An honest discussion is needed to ensure that the method for extracting gas from shale (horizontal drilling/hydraulic fracturing) does not negate the lower pollution that comes from burning gas. Price stated in his letter that my Dec. 16 letter ("Gas problems") promulgated "either inadvertently or intentionally misleading information about the natural gas well-completion process called 'hydraulic fracturing.'"
I was taken aback by Price's assertions that I was providing misleading information as I was confident in my letter's validity. My information sources included congressional records, discussions with experts, Web sites and newspaper articles from the East Coast where the health issues associated with hydraulic fracturing are heated topics. Recently, Chesapeake stated it would not use the fracturing process in watersheds providing drinking water to the 10 million residents of New York City. When considering the risks (injecting 10 million gallons of water mixed with diesel fuels, carcinogens, embalming fluids, strong acids etc. per gas well, with a good portion staying in the ground and the other spilling out), I applaud their move. What about the drinking water for folks in upstate New York where Chesapeake still plans to use hydraulic fracturing?
Price asserted that the Environmental Protection Agency (EPA) has deemed hydraulic fracturing to be totally safe. Surely Price is aware that the EPA is under a federal mandate to investigate pollution associated with hydraulic fracturing. He also should be aware that a bill to protect drinking water from fracturing is before Congress, the FRAC act, which stands for Fracturing Responsibility and Awareness of Chemicals. Does he support such a bill?
Price contends that hydraulic fracturing has never contaminated anybody's drinking water. Drinking wells near fracturing activities in Pavillion, Wyo., were contaminated with a carcinogen used in the fracturing process, 2-butoxyethanol (2-BE). An independent water expert said there is a one in a million chance that the contamination did not come from hydraulic fracturing.

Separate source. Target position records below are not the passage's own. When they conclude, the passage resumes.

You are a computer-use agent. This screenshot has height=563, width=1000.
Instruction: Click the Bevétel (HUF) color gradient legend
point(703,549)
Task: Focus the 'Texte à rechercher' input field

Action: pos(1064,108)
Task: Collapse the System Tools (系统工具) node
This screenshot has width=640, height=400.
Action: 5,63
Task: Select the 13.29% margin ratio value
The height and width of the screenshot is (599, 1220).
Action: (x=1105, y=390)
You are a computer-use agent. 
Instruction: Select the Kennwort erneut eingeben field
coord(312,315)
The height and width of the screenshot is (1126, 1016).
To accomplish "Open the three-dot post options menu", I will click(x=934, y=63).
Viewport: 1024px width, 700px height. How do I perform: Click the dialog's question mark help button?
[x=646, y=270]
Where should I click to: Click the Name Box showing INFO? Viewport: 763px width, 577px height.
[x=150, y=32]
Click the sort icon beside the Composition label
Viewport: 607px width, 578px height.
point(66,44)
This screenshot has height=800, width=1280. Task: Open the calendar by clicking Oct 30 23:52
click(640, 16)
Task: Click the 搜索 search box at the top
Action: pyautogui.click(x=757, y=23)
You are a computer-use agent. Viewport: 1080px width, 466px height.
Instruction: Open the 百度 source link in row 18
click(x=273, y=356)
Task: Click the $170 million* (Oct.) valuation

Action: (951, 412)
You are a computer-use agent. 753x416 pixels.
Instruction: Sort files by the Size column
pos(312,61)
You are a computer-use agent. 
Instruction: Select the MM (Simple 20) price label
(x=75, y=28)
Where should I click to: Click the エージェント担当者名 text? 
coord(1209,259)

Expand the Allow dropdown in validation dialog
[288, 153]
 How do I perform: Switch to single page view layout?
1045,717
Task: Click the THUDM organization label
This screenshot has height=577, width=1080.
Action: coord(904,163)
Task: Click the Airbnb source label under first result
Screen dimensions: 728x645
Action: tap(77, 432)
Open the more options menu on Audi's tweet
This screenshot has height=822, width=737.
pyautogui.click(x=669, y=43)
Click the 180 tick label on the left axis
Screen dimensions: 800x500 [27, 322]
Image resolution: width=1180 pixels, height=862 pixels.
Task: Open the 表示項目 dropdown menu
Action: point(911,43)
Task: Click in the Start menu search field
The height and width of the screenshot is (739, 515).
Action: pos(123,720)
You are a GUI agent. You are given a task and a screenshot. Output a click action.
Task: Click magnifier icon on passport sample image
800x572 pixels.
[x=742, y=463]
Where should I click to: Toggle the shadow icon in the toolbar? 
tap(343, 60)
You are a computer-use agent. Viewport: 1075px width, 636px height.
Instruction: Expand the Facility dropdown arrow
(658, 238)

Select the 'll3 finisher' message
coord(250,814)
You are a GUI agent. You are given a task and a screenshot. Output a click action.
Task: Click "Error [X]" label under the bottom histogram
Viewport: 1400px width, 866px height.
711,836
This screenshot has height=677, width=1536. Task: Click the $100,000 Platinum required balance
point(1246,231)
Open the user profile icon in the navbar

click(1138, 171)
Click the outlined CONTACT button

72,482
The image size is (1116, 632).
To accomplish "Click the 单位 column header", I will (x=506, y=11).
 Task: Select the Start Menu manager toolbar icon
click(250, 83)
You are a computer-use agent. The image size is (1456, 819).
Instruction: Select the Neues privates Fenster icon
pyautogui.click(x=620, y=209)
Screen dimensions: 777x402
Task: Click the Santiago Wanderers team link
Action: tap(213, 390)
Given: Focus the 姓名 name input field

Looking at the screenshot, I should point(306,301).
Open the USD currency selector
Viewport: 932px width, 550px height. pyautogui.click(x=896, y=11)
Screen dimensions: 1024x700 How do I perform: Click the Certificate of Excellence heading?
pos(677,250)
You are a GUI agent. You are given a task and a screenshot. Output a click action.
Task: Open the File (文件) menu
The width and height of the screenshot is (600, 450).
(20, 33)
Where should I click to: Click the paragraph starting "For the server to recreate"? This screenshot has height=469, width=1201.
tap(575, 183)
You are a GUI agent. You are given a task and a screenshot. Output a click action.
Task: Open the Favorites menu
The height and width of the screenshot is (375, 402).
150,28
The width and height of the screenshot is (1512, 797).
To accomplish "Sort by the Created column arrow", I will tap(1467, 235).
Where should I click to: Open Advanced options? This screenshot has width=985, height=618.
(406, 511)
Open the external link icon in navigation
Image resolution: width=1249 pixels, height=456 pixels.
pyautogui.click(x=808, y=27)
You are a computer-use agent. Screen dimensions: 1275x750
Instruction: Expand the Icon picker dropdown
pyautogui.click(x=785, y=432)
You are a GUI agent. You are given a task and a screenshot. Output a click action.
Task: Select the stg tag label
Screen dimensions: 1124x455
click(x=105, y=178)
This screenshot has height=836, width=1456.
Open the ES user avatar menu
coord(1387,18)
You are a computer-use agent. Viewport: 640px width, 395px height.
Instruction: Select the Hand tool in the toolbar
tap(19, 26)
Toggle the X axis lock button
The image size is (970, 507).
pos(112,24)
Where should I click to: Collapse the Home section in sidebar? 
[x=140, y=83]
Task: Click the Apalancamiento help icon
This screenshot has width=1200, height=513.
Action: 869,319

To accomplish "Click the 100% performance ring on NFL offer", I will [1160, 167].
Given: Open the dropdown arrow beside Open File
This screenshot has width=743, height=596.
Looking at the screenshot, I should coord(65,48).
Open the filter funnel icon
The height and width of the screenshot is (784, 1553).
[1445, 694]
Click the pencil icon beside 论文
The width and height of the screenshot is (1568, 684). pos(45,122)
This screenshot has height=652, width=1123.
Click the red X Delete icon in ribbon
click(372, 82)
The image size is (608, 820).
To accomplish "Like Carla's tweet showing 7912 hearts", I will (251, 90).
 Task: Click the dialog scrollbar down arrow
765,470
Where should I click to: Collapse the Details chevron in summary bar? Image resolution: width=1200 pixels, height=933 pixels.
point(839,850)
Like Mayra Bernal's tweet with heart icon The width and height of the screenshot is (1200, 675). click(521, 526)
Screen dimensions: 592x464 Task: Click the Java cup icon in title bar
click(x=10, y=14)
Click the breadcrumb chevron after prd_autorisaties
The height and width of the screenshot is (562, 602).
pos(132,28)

Natural gas companies ask others to prove their pollution, but where is their own proof that they are not polluting? According to a Wall Street Journal article, Chesapeake compensated a rancher in Louisiana for cattle deaths resulting from their hydraulic fracturing operations. Other gas companies cut corners as evidenced by the fines they have paid in regard to their fracturing activities. Shouldn't natural gas companies be held to the highest possible standards when it comes to our health?
Hanas holds a doctorate in biochemistry and is a faculty member at the University of Oklahoma Health Sciences Center. He conducts research in the areas of cancer, toxicology and regulation of gene expression.